Government pushes to improve supply and quality of housing
The 2018 Budget gave special attention to the housing and rental markets, with numerous incentives put in place to bolster supply and increase efficiency. The first-time buyers’ scheme has been extended yet again – those who are buying a property for the first time will benefit from a stamp duty exemption on properties valued up to €150,000.
A second-time buyer’s scheme has been introduced, where those looking to sell their primary residence in exchange for another one can benefit of a stamp duty refund worth up to €3,000. This measure is particularly useful for families who need a larger property due to having more children, or elderly couples who are looking to downgrade because children have left the house.
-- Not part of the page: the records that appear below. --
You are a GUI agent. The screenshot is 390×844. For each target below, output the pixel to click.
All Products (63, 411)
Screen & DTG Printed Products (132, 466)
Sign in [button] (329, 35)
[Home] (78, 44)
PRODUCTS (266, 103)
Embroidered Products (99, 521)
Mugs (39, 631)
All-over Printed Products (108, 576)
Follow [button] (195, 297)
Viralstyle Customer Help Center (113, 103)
In order to be eligible for the second-time buyer’s scheme, you must not have any other property than the primary residence looking to be replaced. Upgrades to luxury villas and other luxury dwellings will not grant you eligibility for this scheme.
Government pledged to provide assistance to all those wishing to buy and restore vacant property in the centre of towns and villages that fall under the Urban Conservation Areas (UCAs). To further encourage the use of vacant properties in UCAs, government pledged to reduce the stamp duty from 5 per cent to 2.5 per cent.
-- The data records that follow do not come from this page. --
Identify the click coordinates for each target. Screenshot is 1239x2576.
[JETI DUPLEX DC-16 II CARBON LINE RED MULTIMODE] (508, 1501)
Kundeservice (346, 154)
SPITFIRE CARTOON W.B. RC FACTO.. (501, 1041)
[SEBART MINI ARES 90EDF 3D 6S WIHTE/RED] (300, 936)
The incentive to purchase a residential property in Gozo where a stamp duty reduction was reduced from 5 per cent to 2 per cent has been extended for the year 2018.
No new regulations have been imposed on the rental market, however government has issued a ‘white paper’, where a number of regulatory measures aimed at protecting both the tenant and the landlord are to be discussed. Legislative change is still a while a way, and must go through the normal Parliamentary process, however some measures being contemplated by government are:
– Obligatory registration of each rental contract, without which a landlord will not be protected by the law;
– Contracts must regulate by how much rents can go up and how this will work over the duration of the contract;
– The contract must cover a reasonable minimum period of time, while retaining flexibility for the tourism market and short-lets;
– Implementing a deposit retention scheme reducing rampant abuse where landlords keep deposits despite dwellings being left in could condition;
– Lastly, revision of laws making it simpler and more efficient for landlords to take action against tenants who do not pay their rent or breach their contract.